VIRTUAL SCREENING OF CANDIDATE DRUG COMPOUNDS USING MOLECULAR DESCRIPTORS, PROTEIN PHYSICOCHEMICAL PROPERTIES, BINDING AFFINITY, AND MACHINE LEARNING-BASED ACTIVITY PREDICTION
Abstract
Virtual screening of candidate drug compounds is an important computational strategy for accelerating early-stage drug discovery by identifying compounds with predicted biological activity before experimental validation. This study evaluated candidate drug compounds using molecular descriptors, protein physicochemical properties, binding affinity, and machine learning-based activity prediction.
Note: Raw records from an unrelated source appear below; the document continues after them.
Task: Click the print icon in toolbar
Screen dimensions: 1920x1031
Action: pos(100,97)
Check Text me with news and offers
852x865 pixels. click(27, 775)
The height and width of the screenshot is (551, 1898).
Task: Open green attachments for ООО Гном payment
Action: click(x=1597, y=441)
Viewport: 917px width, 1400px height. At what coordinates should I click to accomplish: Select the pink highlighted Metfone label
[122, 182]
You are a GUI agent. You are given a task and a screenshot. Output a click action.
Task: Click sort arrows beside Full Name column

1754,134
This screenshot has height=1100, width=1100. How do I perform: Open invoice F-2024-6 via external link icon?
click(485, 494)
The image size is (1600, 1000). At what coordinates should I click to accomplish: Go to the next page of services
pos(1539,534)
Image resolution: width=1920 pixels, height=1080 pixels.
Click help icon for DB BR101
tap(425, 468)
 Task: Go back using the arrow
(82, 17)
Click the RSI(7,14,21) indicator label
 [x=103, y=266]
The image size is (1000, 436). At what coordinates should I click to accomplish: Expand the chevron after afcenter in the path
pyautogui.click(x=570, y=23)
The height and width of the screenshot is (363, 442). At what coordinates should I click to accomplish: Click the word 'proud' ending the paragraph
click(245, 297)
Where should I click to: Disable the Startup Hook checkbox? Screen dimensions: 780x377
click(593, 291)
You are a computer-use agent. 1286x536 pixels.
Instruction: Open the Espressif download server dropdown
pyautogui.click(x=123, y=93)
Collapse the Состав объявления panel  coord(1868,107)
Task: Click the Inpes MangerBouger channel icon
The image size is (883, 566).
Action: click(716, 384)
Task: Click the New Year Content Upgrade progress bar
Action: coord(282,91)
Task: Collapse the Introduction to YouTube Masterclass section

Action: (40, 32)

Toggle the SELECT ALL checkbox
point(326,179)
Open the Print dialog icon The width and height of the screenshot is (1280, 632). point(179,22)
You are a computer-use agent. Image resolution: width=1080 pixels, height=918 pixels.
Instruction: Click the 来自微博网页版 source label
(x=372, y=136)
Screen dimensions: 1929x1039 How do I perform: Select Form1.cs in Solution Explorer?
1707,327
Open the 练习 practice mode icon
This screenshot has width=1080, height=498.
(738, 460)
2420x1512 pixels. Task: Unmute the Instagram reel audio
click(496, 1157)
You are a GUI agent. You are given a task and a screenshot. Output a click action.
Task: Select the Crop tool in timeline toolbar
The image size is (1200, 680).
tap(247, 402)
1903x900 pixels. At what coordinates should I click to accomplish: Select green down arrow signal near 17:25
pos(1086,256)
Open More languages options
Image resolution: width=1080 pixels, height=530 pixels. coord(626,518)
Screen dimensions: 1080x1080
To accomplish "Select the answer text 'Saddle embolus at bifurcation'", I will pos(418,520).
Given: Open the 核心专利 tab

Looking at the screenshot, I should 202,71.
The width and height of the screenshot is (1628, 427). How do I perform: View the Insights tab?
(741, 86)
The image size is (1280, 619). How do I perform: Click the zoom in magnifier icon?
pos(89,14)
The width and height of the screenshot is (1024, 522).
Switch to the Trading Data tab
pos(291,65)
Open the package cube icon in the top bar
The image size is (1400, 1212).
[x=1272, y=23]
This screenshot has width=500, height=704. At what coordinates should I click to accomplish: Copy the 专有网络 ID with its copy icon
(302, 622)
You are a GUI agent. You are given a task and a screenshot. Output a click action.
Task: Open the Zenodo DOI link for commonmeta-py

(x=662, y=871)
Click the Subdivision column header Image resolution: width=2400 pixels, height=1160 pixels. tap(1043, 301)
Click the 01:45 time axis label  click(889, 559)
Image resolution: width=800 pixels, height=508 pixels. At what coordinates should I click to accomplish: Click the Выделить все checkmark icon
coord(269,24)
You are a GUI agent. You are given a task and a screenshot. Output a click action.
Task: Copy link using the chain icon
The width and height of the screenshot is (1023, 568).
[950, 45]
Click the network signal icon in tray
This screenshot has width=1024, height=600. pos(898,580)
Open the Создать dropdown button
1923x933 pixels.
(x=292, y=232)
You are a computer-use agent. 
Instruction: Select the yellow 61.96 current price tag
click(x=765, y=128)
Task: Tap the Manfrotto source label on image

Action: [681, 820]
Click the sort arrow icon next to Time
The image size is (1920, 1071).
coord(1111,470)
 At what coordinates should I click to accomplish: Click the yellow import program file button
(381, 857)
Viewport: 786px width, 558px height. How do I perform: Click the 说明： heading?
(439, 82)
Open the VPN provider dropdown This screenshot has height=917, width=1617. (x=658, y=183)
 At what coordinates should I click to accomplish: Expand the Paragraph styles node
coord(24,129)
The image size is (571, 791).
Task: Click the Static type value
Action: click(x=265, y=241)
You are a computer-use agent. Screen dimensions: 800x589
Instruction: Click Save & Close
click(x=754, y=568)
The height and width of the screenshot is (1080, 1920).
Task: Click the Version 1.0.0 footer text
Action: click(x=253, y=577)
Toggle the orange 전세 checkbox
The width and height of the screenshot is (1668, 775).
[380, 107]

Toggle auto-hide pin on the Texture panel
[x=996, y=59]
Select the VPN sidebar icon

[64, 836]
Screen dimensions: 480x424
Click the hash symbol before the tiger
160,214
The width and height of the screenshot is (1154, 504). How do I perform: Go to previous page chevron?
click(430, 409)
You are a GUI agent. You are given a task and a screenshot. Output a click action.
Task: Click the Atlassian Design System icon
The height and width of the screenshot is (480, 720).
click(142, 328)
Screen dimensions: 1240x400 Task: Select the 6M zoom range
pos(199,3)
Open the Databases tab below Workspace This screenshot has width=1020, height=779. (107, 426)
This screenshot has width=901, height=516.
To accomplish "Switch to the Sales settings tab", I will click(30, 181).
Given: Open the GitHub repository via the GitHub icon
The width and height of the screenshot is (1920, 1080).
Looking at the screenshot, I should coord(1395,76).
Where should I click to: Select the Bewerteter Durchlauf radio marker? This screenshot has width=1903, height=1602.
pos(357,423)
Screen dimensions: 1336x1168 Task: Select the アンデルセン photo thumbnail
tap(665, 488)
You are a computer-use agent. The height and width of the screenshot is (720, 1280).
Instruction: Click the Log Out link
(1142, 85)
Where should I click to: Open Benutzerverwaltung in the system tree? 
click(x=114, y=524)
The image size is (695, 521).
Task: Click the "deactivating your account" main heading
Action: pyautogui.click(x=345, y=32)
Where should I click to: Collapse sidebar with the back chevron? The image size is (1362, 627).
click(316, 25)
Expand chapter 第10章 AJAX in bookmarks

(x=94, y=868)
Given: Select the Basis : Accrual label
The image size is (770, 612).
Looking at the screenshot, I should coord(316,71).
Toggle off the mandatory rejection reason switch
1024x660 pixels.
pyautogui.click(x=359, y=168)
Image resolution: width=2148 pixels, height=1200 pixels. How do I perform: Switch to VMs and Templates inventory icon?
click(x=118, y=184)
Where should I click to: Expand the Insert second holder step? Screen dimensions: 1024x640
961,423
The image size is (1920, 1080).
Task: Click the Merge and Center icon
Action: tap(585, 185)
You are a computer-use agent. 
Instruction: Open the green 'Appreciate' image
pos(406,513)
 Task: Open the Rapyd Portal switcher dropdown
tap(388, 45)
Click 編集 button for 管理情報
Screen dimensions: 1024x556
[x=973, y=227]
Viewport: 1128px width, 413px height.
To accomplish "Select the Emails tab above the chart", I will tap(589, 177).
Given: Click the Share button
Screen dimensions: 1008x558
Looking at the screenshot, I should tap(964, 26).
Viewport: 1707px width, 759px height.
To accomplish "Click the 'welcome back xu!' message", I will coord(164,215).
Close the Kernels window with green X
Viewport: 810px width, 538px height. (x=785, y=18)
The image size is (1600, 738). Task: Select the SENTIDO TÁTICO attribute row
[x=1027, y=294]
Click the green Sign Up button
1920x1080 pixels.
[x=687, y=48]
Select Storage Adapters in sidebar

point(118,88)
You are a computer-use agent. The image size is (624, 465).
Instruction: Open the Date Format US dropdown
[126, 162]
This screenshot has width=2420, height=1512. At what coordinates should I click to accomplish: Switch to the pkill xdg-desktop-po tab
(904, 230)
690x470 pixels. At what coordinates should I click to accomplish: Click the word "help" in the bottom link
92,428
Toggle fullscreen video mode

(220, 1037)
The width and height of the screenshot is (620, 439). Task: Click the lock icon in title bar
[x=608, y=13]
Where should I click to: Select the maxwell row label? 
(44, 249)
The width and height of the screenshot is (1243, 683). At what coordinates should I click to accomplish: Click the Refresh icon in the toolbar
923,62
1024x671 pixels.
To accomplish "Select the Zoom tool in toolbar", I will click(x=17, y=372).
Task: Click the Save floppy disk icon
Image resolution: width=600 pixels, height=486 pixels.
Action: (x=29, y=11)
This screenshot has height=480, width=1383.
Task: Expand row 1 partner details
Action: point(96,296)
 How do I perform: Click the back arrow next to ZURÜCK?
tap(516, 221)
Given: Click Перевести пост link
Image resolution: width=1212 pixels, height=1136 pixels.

The dataset contained 2,000 compound–protein interaction records and 17 variables, including molecular weight, LogP, hydrogen bond donors and acceptors, rotatable bonds, polar surface
area, protein length, protein isoelectric point, hydrophobicity, binding site size, engineered interaction features, binding affinity, and binary activity status. Data preprocessing involved missing value treatment, duplicate assessment, feature standardization, and stratified data splitting. Exploratory analysis showed that active and inactive compounds differed mainly in binding affinity, LogP, protein pI, and LogP–pI interaction. Multiple supervised learning models were developed, including Logistic Regression, Random Forest, Support Vector Machine, Gradient Boosting, and k-Nearest Neighbors. Random Forest and Gradient Boosting produced the strongest classification performance, while feature
importance analysis identified binding affinity as the dominant predictor, followed by LogP–pI interaction and LogP. The findings indicate that integrated molecular, protein, and interaction-based descriptors can support accurate activity prediction and candidate prioritization, although external validation remains necessary before biological interpretation.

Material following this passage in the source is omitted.